Eviction Laws in Palm Bay, Florida
Palm Bay is Brevard County’s largest city and the Space Coast’s single-family rental machine. Built on the bones of General Development Corporation’s Port Malabar — one of the great platted-lot subdivisions of mid-century Florida — the city of roughly 130,000 still carries tens of thousands of quarter-acre lots, and the result is a continuous infill building boom that makes Palm Bay an investor magnet: cheap dirt, new-build houses, and three-bedroom rentals landing near $1,950. Only about 20% of households rent in this overwhelmingly owner-occupied city, but the tenant demand behind that slice is the strongest economic story on the coast — L3Harris’s Palm Bay campus in town, and the SpaceX, Blue Origin, and NASA-contractor workforce commuting up to the Cape. Apartment rents average about $1,535 and sit functionally flat, with roughly one in four apartment communities currently offering move-in specials as new supply — including the 318-unit Port Malabar luxury project delivering in 2026 — works through the market.
Florida’s eviction framework under F.S. Chapter 83 applies uniformly across Palm Bay and Brevard County. For nonpayment of rent, landlords must serve a written 3-Day Notice to Pay Rent or Vacate — excluding weekends and legal holidays — before filing. For curable lease violations, a 7-Day Notice to Cure applies; for serious or incurable violations, a 7-Day Unconditional Quit Notice. Once the notice period expires without compliance, the landlord files a Complaint for Eviction with Brevard County Court.
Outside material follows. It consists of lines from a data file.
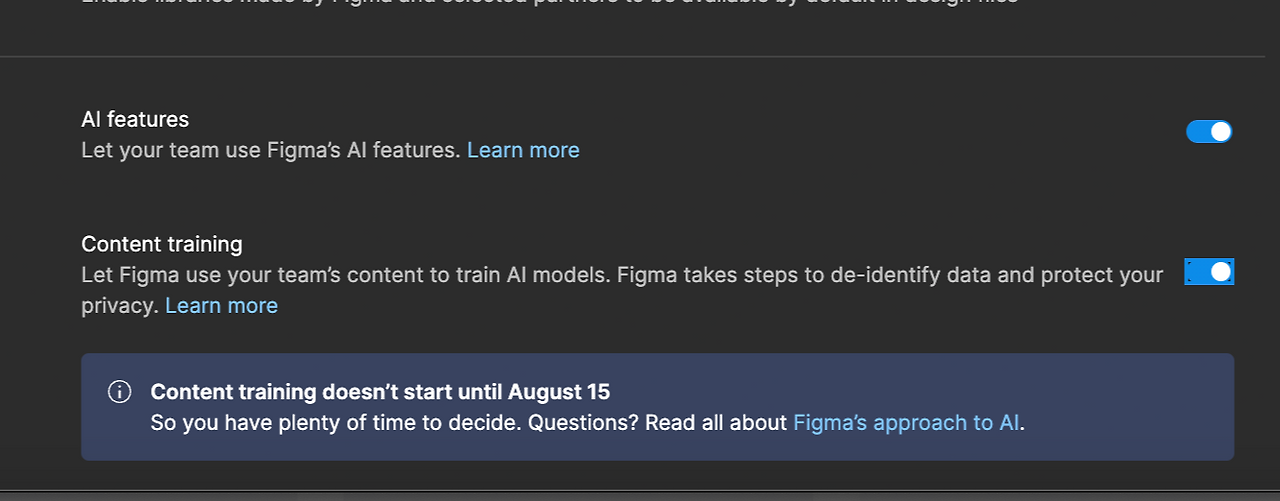This screenshot has height=501, width=1280.
Task: Click the 'privacy.' word before Learn more
Action: 120,306
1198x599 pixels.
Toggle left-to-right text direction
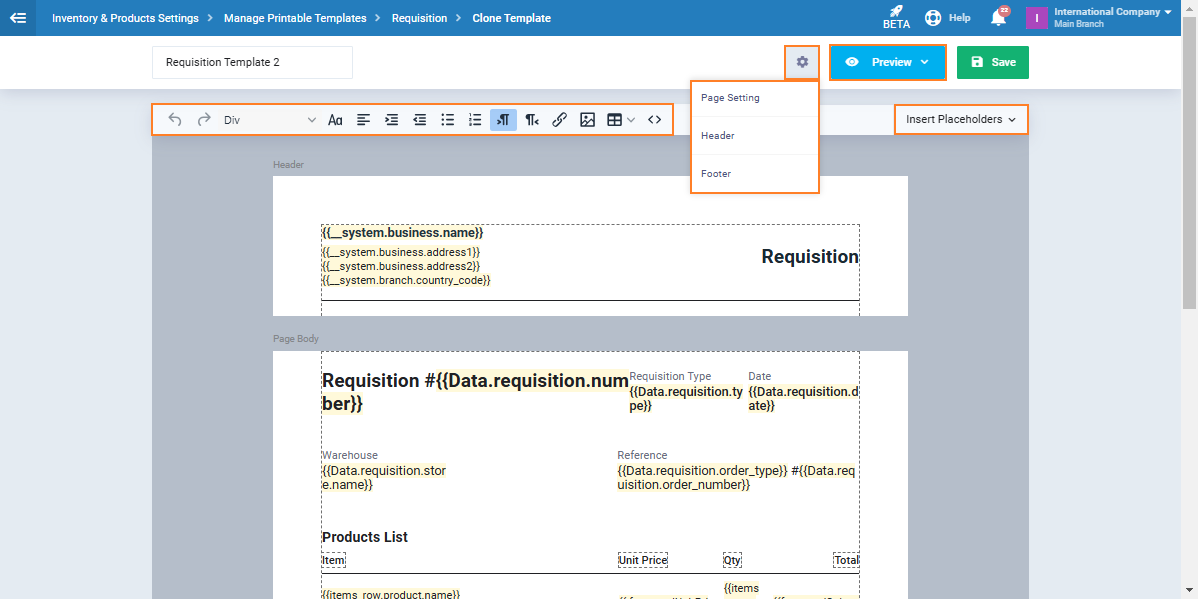tap(504, 120)
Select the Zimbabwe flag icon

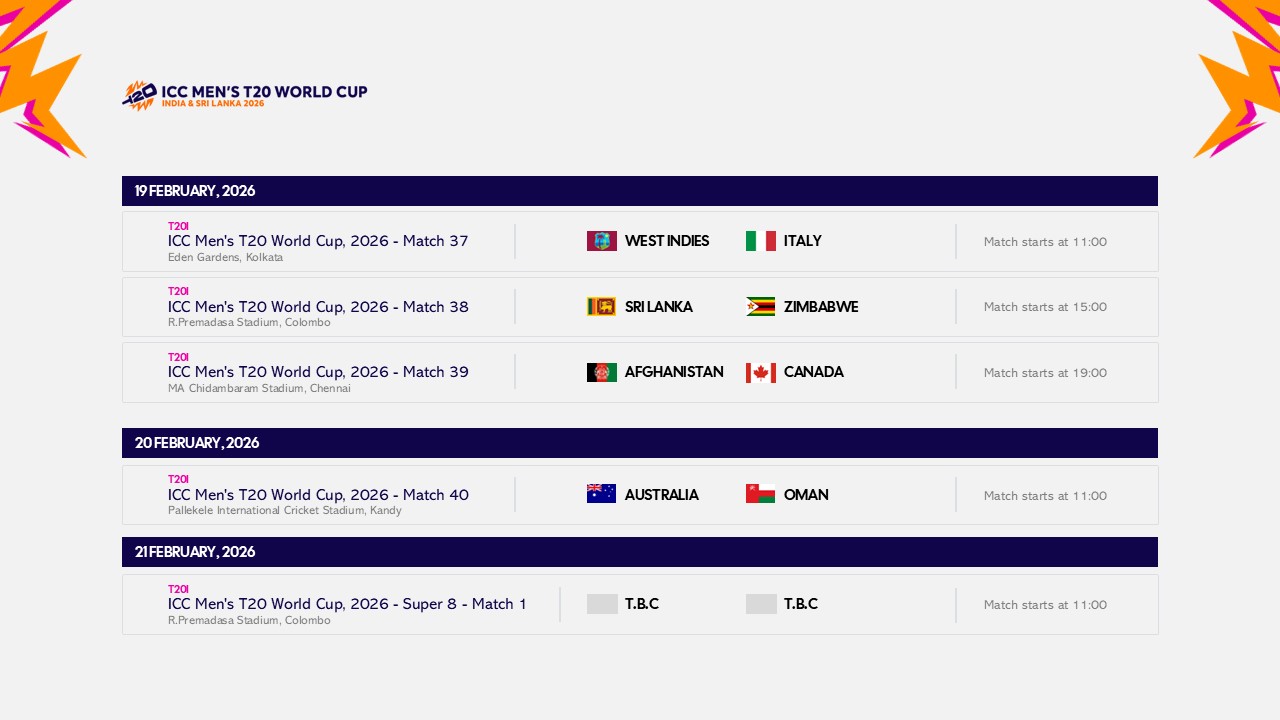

The tenant has 5 business days to respond. After a favorable judgment, a Writ of Possession is issued and the tenant has just 24 hours to vacate before the Brevard County Sheriff enforces removal. Plan for a realistic 3 to 5 week timeline. Florida has no rent control and no security deposit cap, though strict 15/30-day deposit return rules apply.
Palm Bay & Brevard County — Local Rules That Affect Landlords
No rent control. Florida state law preempts local rent regulation and Palm Bay has none.
The Platted-Lot SFR Machine. Port Malabar’s lot inventory means your competition is often a brand-new house — so older stock has to win on price, condition, or location, and renovation dollars should target what new builds offer by default. One operational note unique to this market: many Palm Bay lots run on well and septic. Those systems are the landlord’s to maintain — budget septic pump-outs and well testing into your numbers, spell out in the lease what tenants must not put down the drain, and respond fast to system complaints, because a failed septic is a habitability problem, not a maintenance ticket.
The Space Coast Paycheck. L3Harris engineers and Cape-commuting aerospace workers give Palm Bay a tenant tier with strong, verifiable income — many newly relocated with thin local rental history. Verify employment directly with the employer (aerospace HR departments answer), treat relocation offers and appointment letters as real documentation, and know that hiring cycles at the Cape move local demand in waves.
The Concession Watch. With about a quarter of Palm Bay’s apartments advertising specials and a major luxury delivery landing in 2026, effective rents — face rent minus concessions — are what your unit actually competes against. There’s also a ceiling to respect: the median Palm Bay renter household already spends roughly 37% of income on rent, so workforce units have little room to push price. Compete on condition and responsiveness, not aspiration.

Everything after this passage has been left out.